• **JOBS**:
a - According to the passage on tropes and sequences, in what year did the French monk from Jumieges take refuge at St Gall?
b - Reproduce verbatim the portion of the passage on tropes and sequences that begins with the words containing "Second, the Silver" and ends with "back the liturgy.".

• **TEXT TO READ**:
--- begin ---

Second, the Silver Age gave birth to hymns and Propers still sung, as well as to a portfolio of music (tropes, sequences and conducti) closed to Catholics since the Council of Trent (1563) pruned back the liturgy.
Sequences and tropes may have started life as a singer's memory aid. In the introduction to a collection of his sequences, Notker Balbalus (the Stammerer, 840-912), a monk of the St Gall monastery in Switzerland, tells the story of a French monk who sought refuge at St Gall in 862, following the Norman sacking of his monastery at Jumieges, in Normandy. Notker noticed that the monk's antiphonary (chant book) showed new words fitted to melodies that St Gall sang on a single syllable. Struck by the notion that words might help him to memorise the long wordless melodies, Notker revised the St Gall chants accordingly. The melody lines with new words were called tropes.
Most trope texts commented on the meaning or implications of the original chant text, a type of gloss common in medieval law and literature. Although liberally applied to Mass chants (even the Epistles!), tropes are most strongly associated with the Kyrie. The titles given to Ordinary Masses (for example Missa Dominator Deus, Missa Cunctipotens Genitor Deus) tend to be drawn from the opening words of exiled Kyrie tropes.

--- end ---

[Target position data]
--- begin ---

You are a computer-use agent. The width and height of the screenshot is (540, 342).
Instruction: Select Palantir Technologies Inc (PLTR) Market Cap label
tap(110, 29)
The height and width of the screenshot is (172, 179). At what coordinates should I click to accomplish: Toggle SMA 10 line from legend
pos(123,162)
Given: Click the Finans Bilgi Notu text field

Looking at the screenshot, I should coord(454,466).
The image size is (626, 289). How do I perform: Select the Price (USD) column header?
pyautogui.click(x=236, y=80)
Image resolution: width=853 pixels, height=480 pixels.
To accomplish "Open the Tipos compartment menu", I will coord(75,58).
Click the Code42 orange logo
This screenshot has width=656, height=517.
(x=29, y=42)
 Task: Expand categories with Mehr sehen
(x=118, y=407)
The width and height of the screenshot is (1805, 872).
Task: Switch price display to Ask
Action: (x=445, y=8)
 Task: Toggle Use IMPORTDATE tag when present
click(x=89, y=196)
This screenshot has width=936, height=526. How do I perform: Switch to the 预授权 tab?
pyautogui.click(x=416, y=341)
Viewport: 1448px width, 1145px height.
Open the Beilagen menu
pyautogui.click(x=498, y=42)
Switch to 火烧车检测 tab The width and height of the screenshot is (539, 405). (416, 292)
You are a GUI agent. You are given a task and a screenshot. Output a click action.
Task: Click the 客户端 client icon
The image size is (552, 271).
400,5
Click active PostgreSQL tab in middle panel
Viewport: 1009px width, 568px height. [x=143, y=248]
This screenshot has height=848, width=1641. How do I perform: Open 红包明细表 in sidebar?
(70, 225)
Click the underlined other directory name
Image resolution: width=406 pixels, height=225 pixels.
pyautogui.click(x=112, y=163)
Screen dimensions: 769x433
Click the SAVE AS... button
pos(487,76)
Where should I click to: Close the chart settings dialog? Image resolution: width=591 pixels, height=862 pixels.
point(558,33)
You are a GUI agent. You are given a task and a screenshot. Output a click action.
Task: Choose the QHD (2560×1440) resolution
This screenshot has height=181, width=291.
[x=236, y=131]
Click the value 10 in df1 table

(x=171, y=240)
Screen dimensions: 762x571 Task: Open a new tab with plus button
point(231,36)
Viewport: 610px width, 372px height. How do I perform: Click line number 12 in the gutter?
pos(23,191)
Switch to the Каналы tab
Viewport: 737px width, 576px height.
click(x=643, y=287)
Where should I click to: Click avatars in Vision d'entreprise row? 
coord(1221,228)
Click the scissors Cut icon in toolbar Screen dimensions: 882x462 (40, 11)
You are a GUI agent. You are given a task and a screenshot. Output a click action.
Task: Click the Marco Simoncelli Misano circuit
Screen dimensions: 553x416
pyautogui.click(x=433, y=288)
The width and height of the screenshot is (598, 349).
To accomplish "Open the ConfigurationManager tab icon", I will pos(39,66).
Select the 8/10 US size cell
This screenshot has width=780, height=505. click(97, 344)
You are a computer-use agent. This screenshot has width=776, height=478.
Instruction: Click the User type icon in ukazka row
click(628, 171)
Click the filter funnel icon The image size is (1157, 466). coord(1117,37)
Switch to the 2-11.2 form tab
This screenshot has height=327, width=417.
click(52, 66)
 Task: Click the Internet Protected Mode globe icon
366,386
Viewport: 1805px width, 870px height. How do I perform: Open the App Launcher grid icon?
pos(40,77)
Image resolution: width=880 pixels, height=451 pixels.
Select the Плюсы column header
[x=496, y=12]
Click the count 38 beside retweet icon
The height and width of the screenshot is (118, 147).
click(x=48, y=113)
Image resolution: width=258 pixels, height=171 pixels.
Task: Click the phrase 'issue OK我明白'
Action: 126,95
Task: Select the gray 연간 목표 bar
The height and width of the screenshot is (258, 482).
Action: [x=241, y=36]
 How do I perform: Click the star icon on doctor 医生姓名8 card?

--- end ---

• **RESULTS FOR EACH TASK**:
a - 862

b -
Second, the Silver Age gave birth to hymns and Propers still sung, as well as to a portfolio of music (tropes, sequences and conducti) closed to Catholics since the Council of Trent (1563) pruned back the liturgy.